● 选文:
%%

五、进一步分析:金融集聚与环境规制协同作用的空间溢出效应

六、研究结论与政策建议


基金项目:国家自然科学基金项目“二元结构下中国金融资源配置与城乡居民收入差距动态传导机制研究”(71303142)、山西省高等学校科学研究优秀成果培育项目“城乡居民家庭金融资产配置与收入差距的动态影响机制——基于状态空间系统的估计”(2019SK024)、2022年度教育部人文社会科学研究青年项目“银行数字化转型影响全要素生产率的效应、机制及治理对策研究”(22YJC790024)阶段性成果。

作者简介:姚璐,山西财经大学金融学院博士研究生,研究方向:金融发展;王书华,山西财经大学金融学院博士生导师,教授,博士,研究方向:金融计量分析;赵雯雯,山西财经大学金融学院博士研究生,研究方向:金融理论与政策。

%%

● 任务要求:
a: 请列出选文所载各基金项目的项目编号。
b: 请续写这段关于金融集聚与环境规制研究的选文,从最后一句之后接着写。
所给数据与这段选文毫无关联。

● 所给数据:
%%

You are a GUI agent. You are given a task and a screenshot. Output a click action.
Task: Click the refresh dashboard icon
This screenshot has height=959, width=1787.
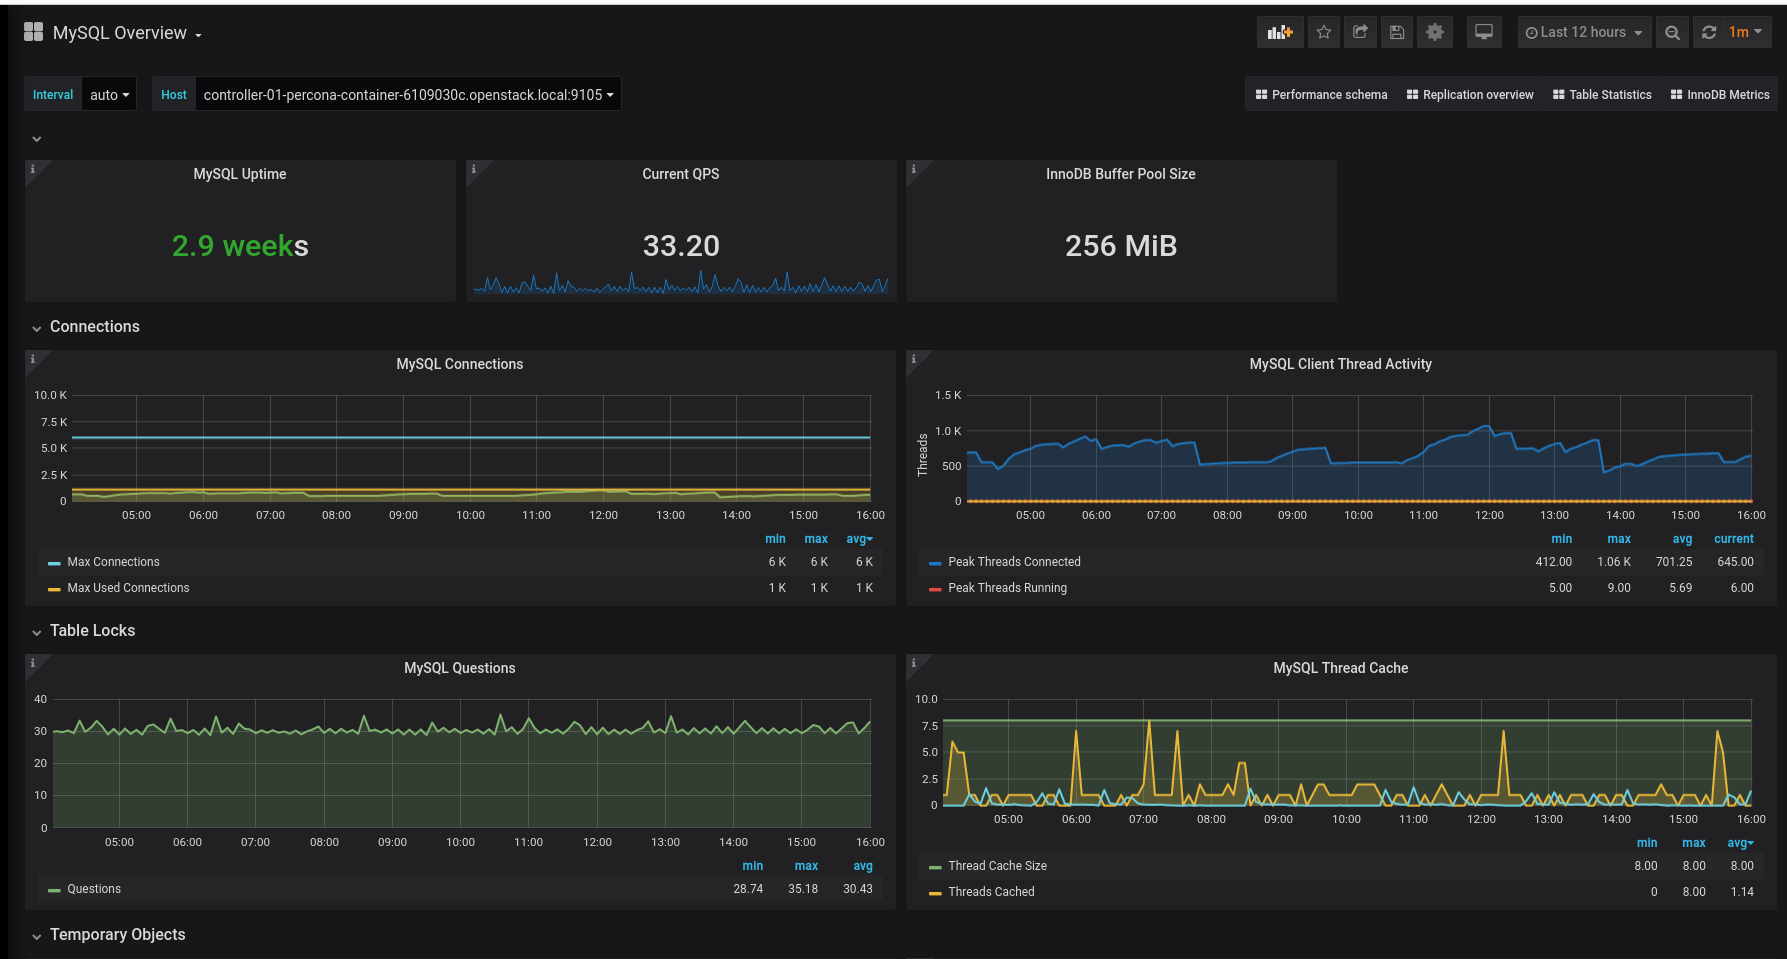pyautogui.click(x=1709, y=32)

%%

● 参考答案:
a: 71303142、2019SK024、22YJC790024

b:
引言
近年来中国经济不断发展,实现了一个又一个的增长奇迹,但是在经济高速增长的背后,随之而来的是能源消耗、环境恶化等一系列问题,使得经济增长与环境质量之间的矛盾日益突出(章志华等,2022)[1]。如何将“绿色”成为经济发展的底色,探索一条经济与环境协同进步的绿色发展道路显得尤为重要。2020年我国首次提出“双碳”目标,“双碳”目标是顺应世界实现绿色发展大势的必然选择,意味着我们要在经济发展中逐步实现绿色转型,在绿色转型道路上实现更高层次的发展。2022年在党的二十大上习近平总书记进一步指出,我们要推动绿色发展,实现人与自然和谐共存。实现经济绿色发展意味着就要加快产业结构升级和新旧动能转换,这都离不开具有强烈正外部性的绿色技术创新(张建鹏等,2021)[2],绿色技术创新是实现经济发展与环境保护双赢局面的重要因素(谢乔昕,2021)[3]。绿色技术创新相比一般的技术创新具有能耗较低、污染较轻、可循环利用等显著特征(杨发庭,2016)[4],但同时也伴随着前期投资较高、创新结果的高度不确定性以及知识溢出外部性、环境保护外部性的特征(Hall等,2013)[5],使得企业进行绿色技术研发创新活动的动力不足。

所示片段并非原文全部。